Task objective — Print, exactly and without pictures, the lines from the one where "At what coordinates" appears down to the end of the entries.

Given entries —
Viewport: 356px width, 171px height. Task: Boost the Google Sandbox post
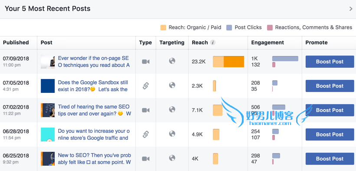pos(330,86)
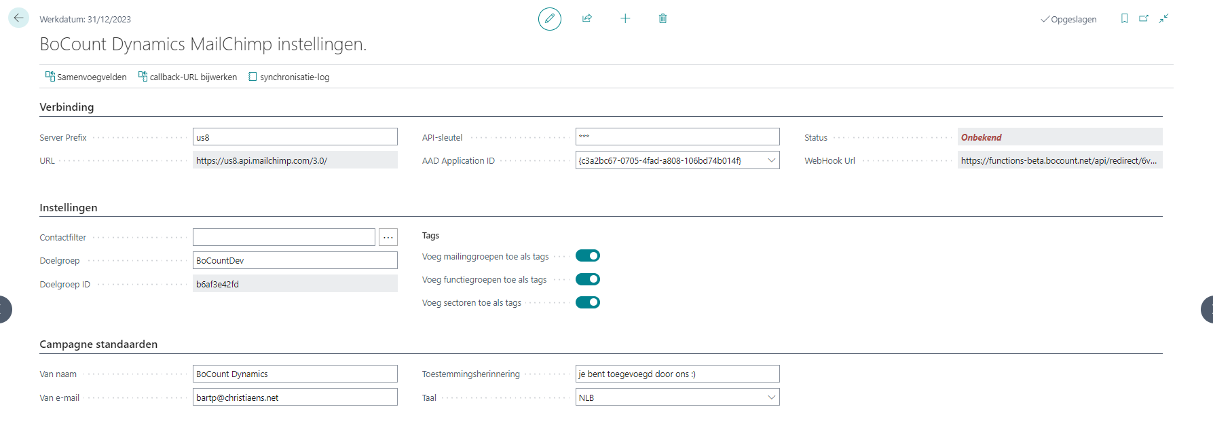Viewport: 1213px width, 426px height.
Task: Click the pencil edit icon
Action: point(549,19)
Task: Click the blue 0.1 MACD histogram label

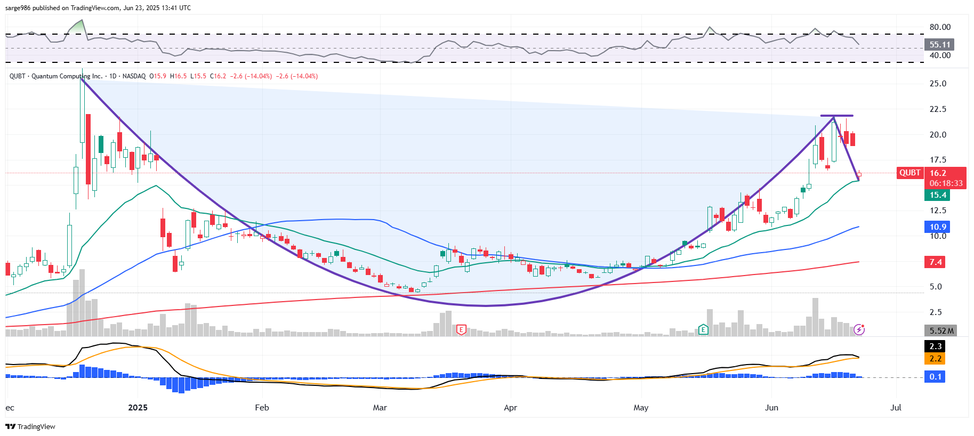Action: (935, 377)
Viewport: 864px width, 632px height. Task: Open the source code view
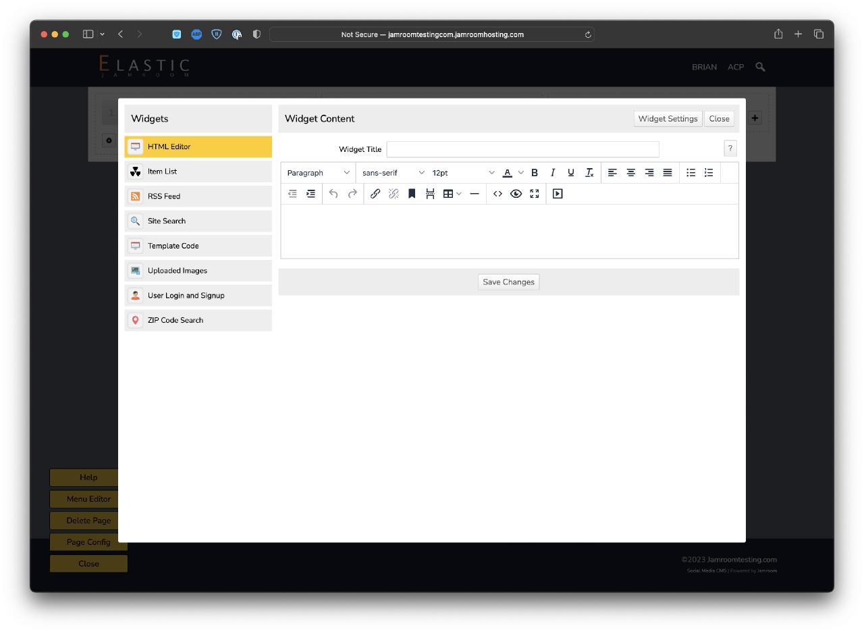tap(497, 194)
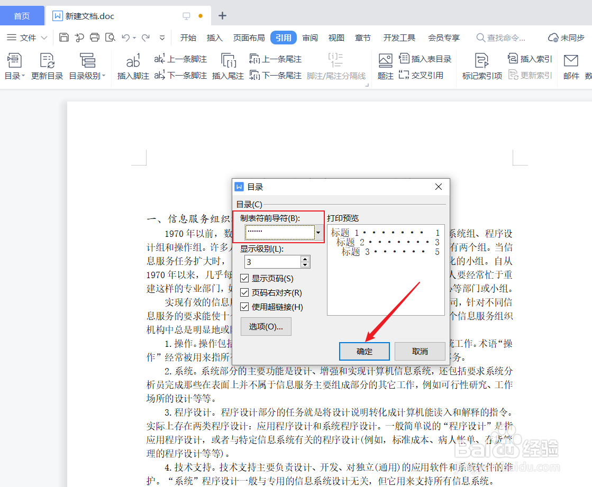The image size is (592, 487).
Task: Click the 显示级别 up stepper arrow
Action: click(305, 258)
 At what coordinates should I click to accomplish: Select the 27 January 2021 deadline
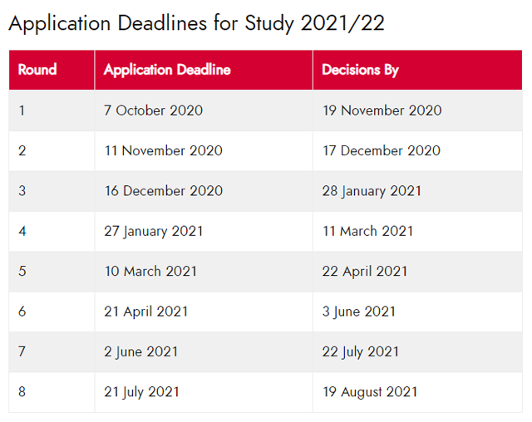[x=153, y=232]
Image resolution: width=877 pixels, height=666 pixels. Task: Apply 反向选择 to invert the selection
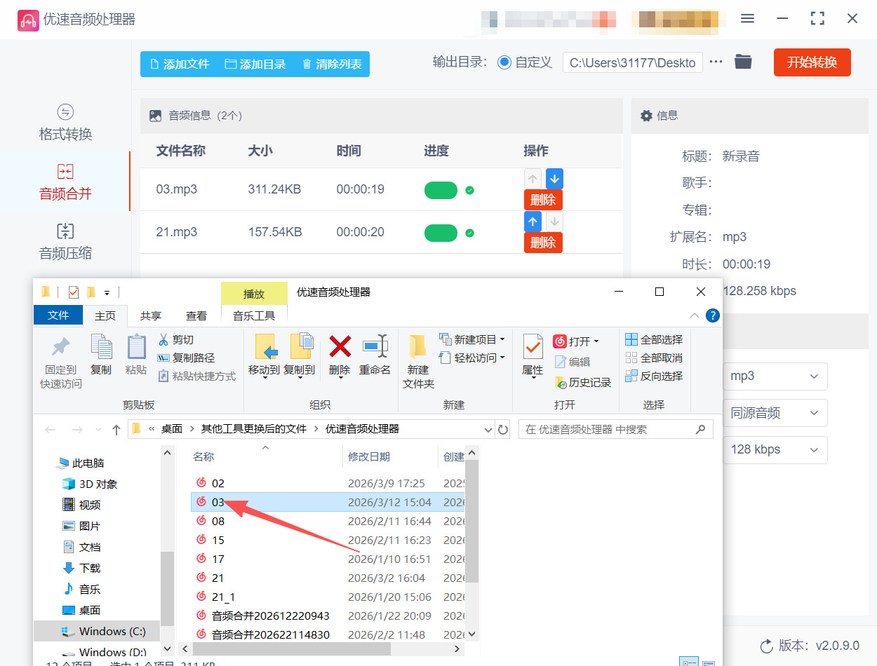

Answer space —
 At what coordinates should I click to accomplish: Select the 27 January 2021 deadline
[x=153, y=232]
Image resolution: width=877 pixels, height=666 pixels. Task: Apply 反向选择 to invert the selection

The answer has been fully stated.